Blurred vision might be caused by series of risk factors, including astigmatism. This is an eye condition wherein blurred vision is the most-frequent occurring symptom. In fact, this eye problem is quite common and does not usually cause harmful complications to the affected eye other than the distorted vision or blurred imaging. Despite this, proper treatments for astigmatism is essential, as left untreated, this vision problem may lead to severe headaches, nausea, and tiredness after a long activity involving eye focusing.
What causes astigmatism?
In fact, astigmatism is common in either adults or children.
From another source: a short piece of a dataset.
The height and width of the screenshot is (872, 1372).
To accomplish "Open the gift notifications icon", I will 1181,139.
This vision abnormality is mainly caused by the abnormal anatomy of the eye, especially the shape of the cornea or the eye lens. The cornea itself is the transparent layer of tissue, which is visible at the front part of the eye. In general, humans have got football-shaped cornea, which perfectly focuses the eye sight, so that objects far or close to the eyes can be properly reflected. Some people, however, possess a cornea, which shapes similarly to a rugby ball, instead. As a result, reflected images cannot be fully perceived properly.
The amount of light coming into the cornea makes all this possible. When your cornea has a similar shape to a football, it will let sufficient light come into and out of the eyes, reflecting images far and near you clearly and properly. When this cornea is not perfectly shaped, however, the amount of light coming into the eye is not enough to reflect images properly. As a result, these images are perceived blurry.
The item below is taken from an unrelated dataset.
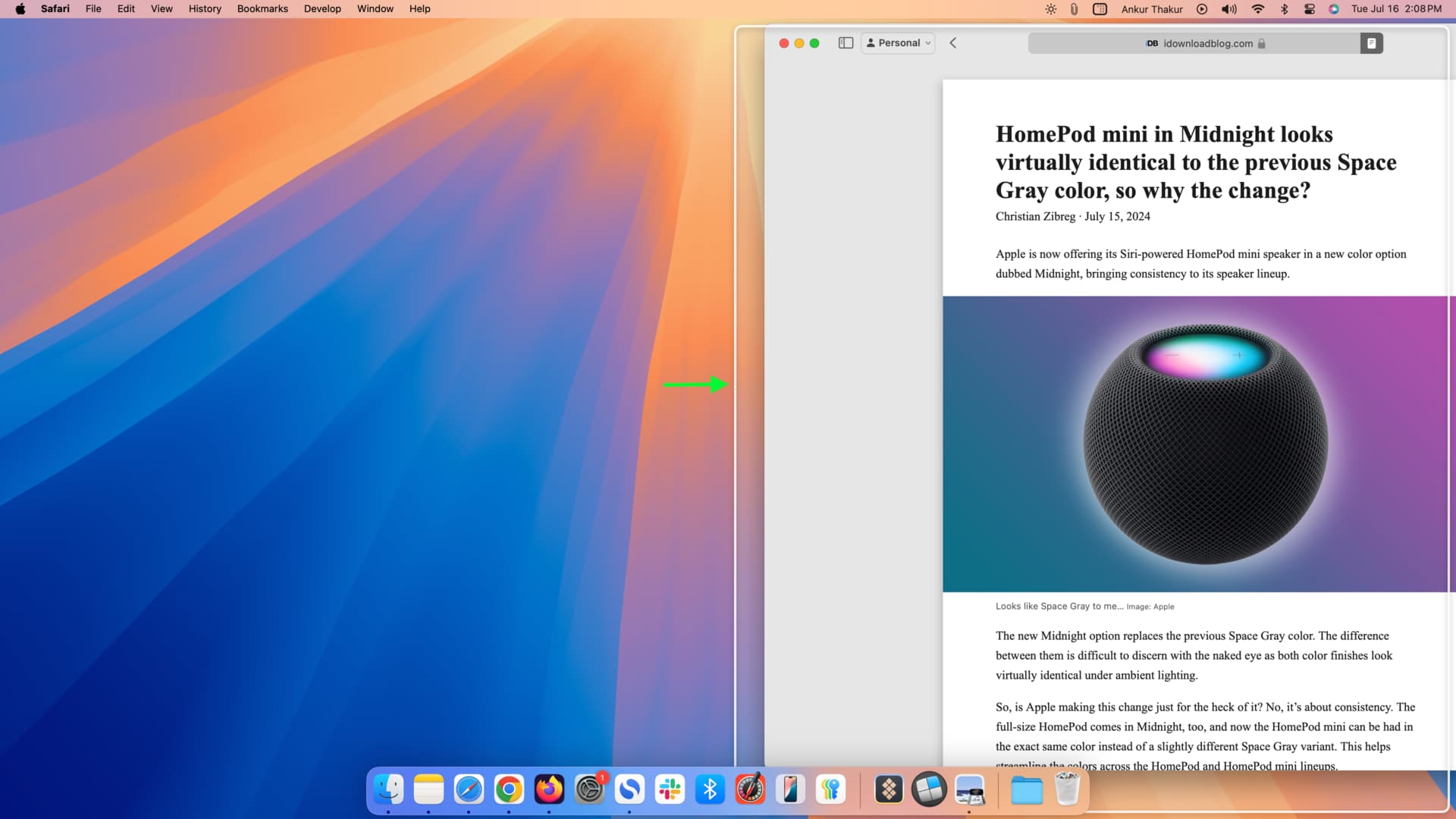Launch Slack from the Dock

pos(670,789)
In addition to the irregular shape of the eye cornea, there are some others possible risk factors causing astigmatism in people, such as:
- Injuries that cause scar to the cornea.
- Eye conditions that trigger changes to the cornea, such as the bulging of the cornea, thinning cornea, and reshaped cornea.
- Injuries to the eyelids that distort the position and thus, shape of the cornea.
- Drastic changes to the cornea triggered by eye surgery.
Activities that may trigger astigmatism
People with astigmatism eye condition possess irregular shape of cornea that let slightly different amount of light go into the eye from those eyes with normal cornea shape. This condition is caused by several risk factors mentioned previously. If you are suffering from astigmatism, it will be difficult for you to see objects near or far from you clearly, as this less amount of light cause image distortion that triggers blurred vision. Astigmatism does not commonly cause any worse eye complications and in most cases, does not lead to loss of vision. However, some activities and late treatments may cause some unpleasant conditions related to the existence of astigmatism in an individual.
Activities that require prolonged focusing of the eye lens may trigger side effects of astigmatism, such as migraine, nausea, or fatigue. Hence, people with astigmatism tend to experience severe headache or nausea when they read for too long or focus on work with computer without resting. Therefore, it is advised that people with frequent blurry visions as a sign of astigmatism take some interval breaks during these long-focusing activities, such as reading or working with computer. Wearing contact lenses or glasses that help with astigmatism may also decrease the risk of triggering the occurring of blurry vision during the activities.
Does genetic cause astigmatism?
Astigmatism may present at birth, but may also develop later in life, especially if the person undergoes trauma or injuries to the eye that affects the cornea. However, hereditary is also known as a big factor related to the development of astigmatism, especially in children. Thus, a person may be more prone to this irregular cornea shaping if:
- They have a family history of astigmatism or other kinds of eye disorders, such as keratoconus, or cornea degeneration.
- They have a history of excessive eye surgery, which affects the cornea or other parts of the eye related to the eye lens.
- They have a history of trauma, illness, or injuries to the eye area that affects the cornea.
- They have ever experienced scarring to the cornea or thinning to this area that affects the way your lens receive external light for image perceiving.